David Daley, allevatore di cani da slitta, vive alle porte dell’Artico canadese in un mondo che stenta sempre più a riconoscere: “Per tutto quello che le facciamo, la Terra ci punirà”. Siamo a Churchill, una piccola comunità isolata ai margini della Baia di Hudson, dove il riscaldamento globale è tre volte più veloce che in qualsiasi altra parte del mondo e dove la banchisa sta gradualmente scomparendo. Come i suoi antenati del popolo Métis, uno dei tre gruppi aborigeni del Canada, il nonno 59enne vive in comunione con la natura, circondato dai suoi 46 cani, dove finisce la tundra e inizia la foresta boreale. Ogni anno teme l’arrivo sempre più tardivo della neve. “I miei cani aspettano l’inverno, come tutti noi“, dice. “Questa cultura sta morendo“.
In estate e in inverno, David Daley viaggia in questa regione nota per l’aurora boreale, dove prevalgono giardini rocciosi, muschi, erbe alte e foreste di abeti neri. Ha cacciato qui per tutta la vita e ha visto da vicino i cambiamenti della fauna selvatica. “Quando ero bambino, cacciavo, pescavo e trappolavo qui e non c’erano quasi alci, ora ci sono alci dappertutto“, dice l’uomo dai capelli lunghi che offre ai turisti attività sulle conoscenze indigene. “È lo stesso per il gallo cedrone e la martora…“.

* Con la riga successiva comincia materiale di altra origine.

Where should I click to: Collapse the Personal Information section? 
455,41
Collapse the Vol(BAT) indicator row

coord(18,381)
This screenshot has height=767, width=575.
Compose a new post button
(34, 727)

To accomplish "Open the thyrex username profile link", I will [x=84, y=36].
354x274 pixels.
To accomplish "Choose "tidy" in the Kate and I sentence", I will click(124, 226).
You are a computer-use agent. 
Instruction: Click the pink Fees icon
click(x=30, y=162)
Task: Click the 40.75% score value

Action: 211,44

Questa osservazione fa eco agli studi scientifici che saranno al centro della Cop27: il riscaldamento globale sta mettendo in pericolo le specie artiche, in particolare aprendo le porte ad altri animali provenienti dal Sud. Qui, sia gli animali che la vegetazione stanno migrando verso nord. Per David Daley, gli esseri umani non hanno altra scelta che “adattarsi“, proprio come sono costretti a fare gli animali.
Un modo per adattarsi è reinventare la coesistenza con l’animale simbolo della regione: l’orso polare. Durante la Guerra Fredda, la città, che ospitava un’installazione militare statunitense-canadese ormai scomparsa, doveva essere pronta a respingere un eventuale attacco sovietico dal Polo Nord. Oggi i suoi abitanti temono soprattutto il superpredatore artico. Avventurarsi nei dintorni di Churchill richiede alcune precauzioni: una pistola, un repellente e non camminare mai da soli dopo il tramonto o in condizioni di scarsa visibilità.

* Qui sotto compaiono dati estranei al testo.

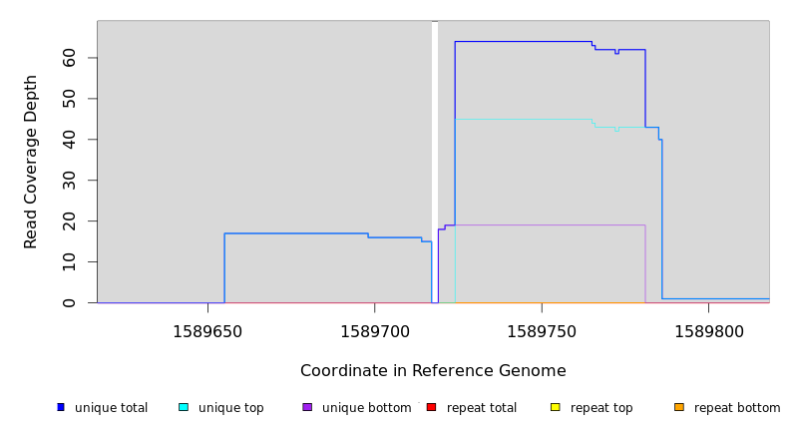Select the "unique top" legend label
This screenshot has height=431, width=790.
(x=230, y=408)
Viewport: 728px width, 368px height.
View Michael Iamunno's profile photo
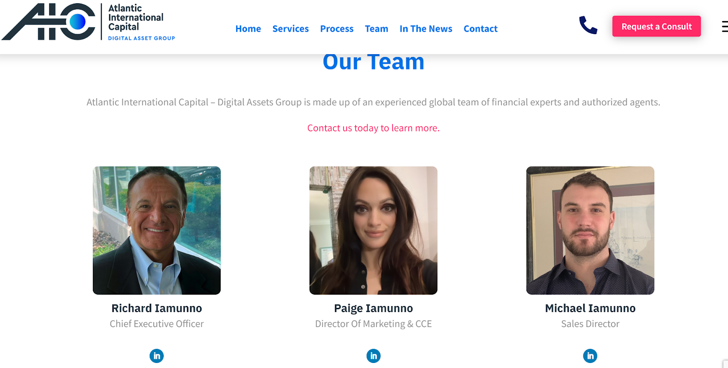pos(590,230)
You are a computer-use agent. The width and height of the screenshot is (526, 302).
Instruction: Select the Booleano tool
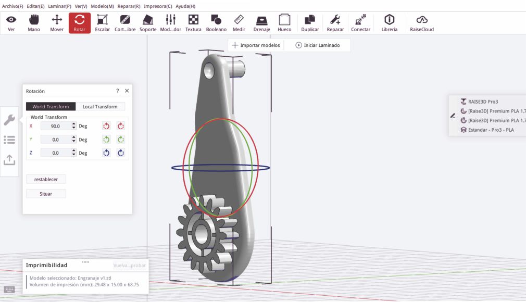tap(216, 23)
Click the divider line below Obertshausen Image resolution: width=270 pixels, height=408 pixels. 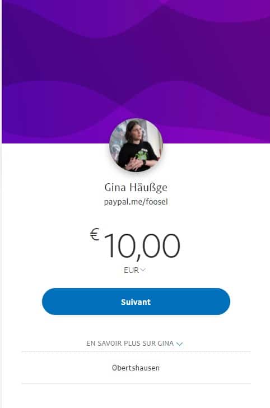[136, 383]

Ogni residente qui ha una storia con un orso. “Non ricordo che da bambino mi sentissi insicuro in estate. Ora è diverso, i miei figli non possono più giocare sulle rocce lungo la costa come facevo io“, dice Danielle Daley, figlia 33enne di David. La giovane donna allampanata racconta il suo spavento nel vedere un orso correre davanti a casa sua a luglio, seguito a pochi metri da un veicolo di pattuglia del Manitoba Wildlife Services a sirene spiegate.
“È ancora più complicato in autunno, quando gli orsi stanno morendo di fame dopo mesi di digiuno sulla terraferma, senza alcuna foca in vista. Per la notte di Halloween, il 31 ottobre, viene messo in atto un dispositivo speciale“, spiega Ian Van Nest, responsabile della fauna selvatica.

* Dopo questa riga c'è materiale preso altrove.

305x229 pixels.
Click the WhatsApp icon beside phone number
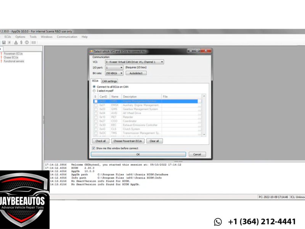click(x=218, y=222)
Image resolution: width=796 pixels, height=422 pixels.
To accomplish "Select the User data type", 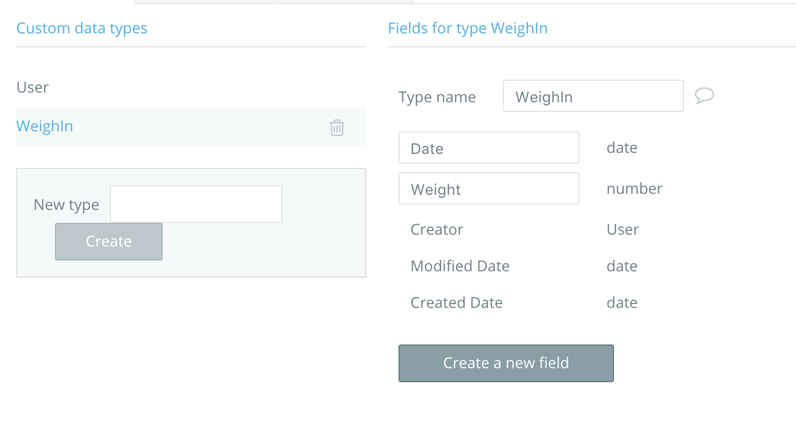I will tap(33, 87).
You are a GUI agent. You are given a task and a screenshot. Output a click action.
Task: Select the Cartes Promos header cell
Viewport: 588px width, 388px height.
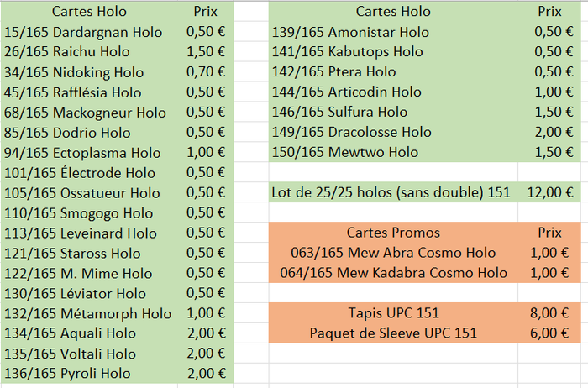click(393, 233)
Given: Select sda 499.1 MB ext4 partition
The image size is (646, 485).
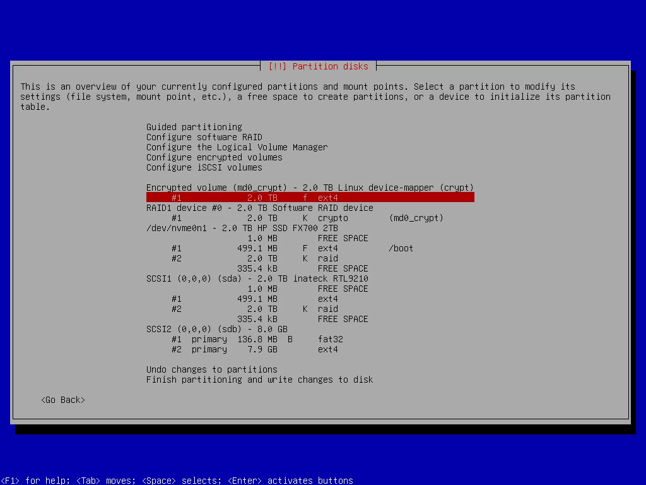Looking at the screenshot, I should click(x=254, y=299).
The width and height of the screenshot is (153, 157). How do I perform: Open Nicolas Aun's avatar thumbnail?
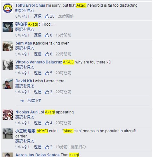pyautogui.click(x=8, y=115)
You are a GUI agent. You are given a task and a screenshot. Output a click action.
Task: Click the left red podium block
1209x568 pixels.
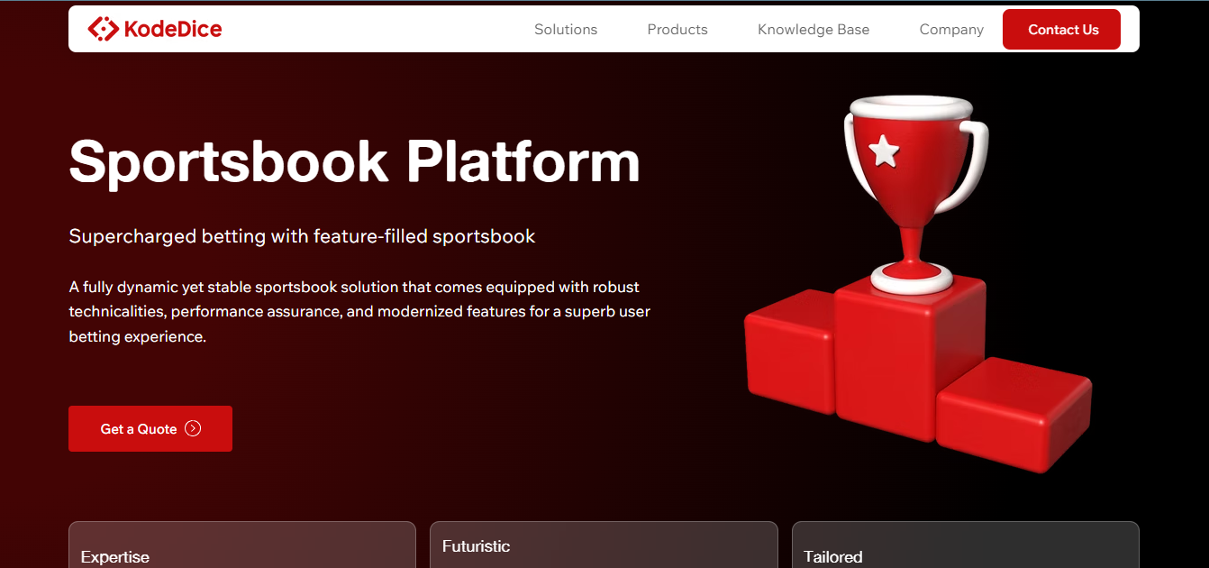point(790,352)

La città dispone di nuove apparecchiature radar in grado di rilevare gli orsi nel raggio di un miglio dalle prime case, anche di notte, anche con la nebbia. Nei dintorni di Churchill, la popolazione di orsi polari, sebbene in calo dagli anni ’80, è stimata in 800 individui… tanti quanti sono gli abitanti della città. La maggiore presenza dell’orso attira ogni anno alcune migliaia di turisti in questo remoto angolo del Manitoba, inaccessibile in auto.